The agentic-commerce headlines have spent a fortnight on protocols and machine payments. This week the movement was lower down, at the layer that decides whether any of it settles: regulated stablecoins. A group of US credit unions started testing them, an investor wrote a cheque into the infrastructure that carries them, and the agencies writing the rulebook moved closer to a hard deadline. Here is what landed, read from the rails.
Credit unions line up to test stablecoins
On 24 June, Stablecore launched an early-access stablecoin and digital-asset programme with Circuit and Curql, opening it to credit unions that hold roughly 25 billion dollars in combined assets [1]. The first institutions named are RBFCU, Stanford Federal Credit Union and La Capitol Federal Credit Union, and the programme lets them test stablecoins, tokenised deposits, Bitcoin, staking and crypto payment services before any full integration [2]. Curql, the fintech investment collective backing the work, is itself supported by more than 160 credit unions, so this is less a single pilot than a shared on-ramp for a whole tier of community institutions [2]. The framing was cautious: test, educate staff and members, then decide.

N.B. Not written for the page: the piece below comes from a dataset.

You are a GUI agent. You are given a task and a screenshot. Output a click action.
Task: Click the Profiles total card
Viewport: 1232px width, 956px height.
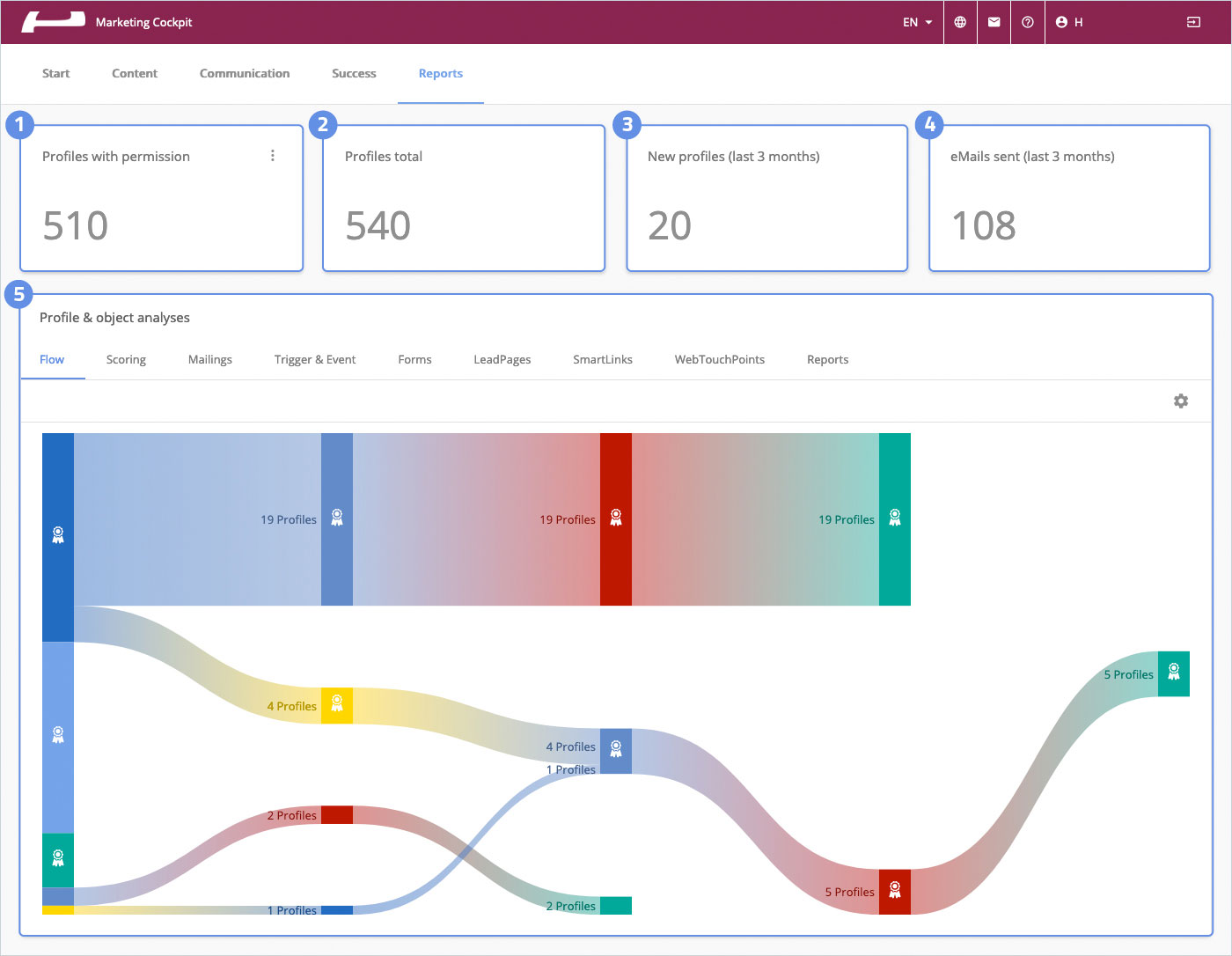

Investor money follows the agentic rails
On 25 June, Animoca Brands said it had made a strategic investment in AllScale, a stablecoin payment-infrastructure provider, and agreed to explore joint payment and AI-commerce work across its ecosystem [3]. Neither side disclosed the size of the cheque. AllScale runs a single payment stack that connects traditional finance to on-chain settlement, supports checkout, payroll, invoicing and pay-in and pay-out, lets a business settle in its preferred fiat currency, and serves more than 1.5 million registered wallets [3]. The agentic angle was explicit: the two plan to explore payments where AI agents complete transactions within set limits, using regulated stablecoins as the settlement layer. "We firmly believe that regulated stablecoins are the ideal bridge between traditional and on-chain financial systems, and are perfectly positioned to serve as core payment rails for emerging agentic commerce," said Yat Siu, Animoca's co-founder and executive chairman [3].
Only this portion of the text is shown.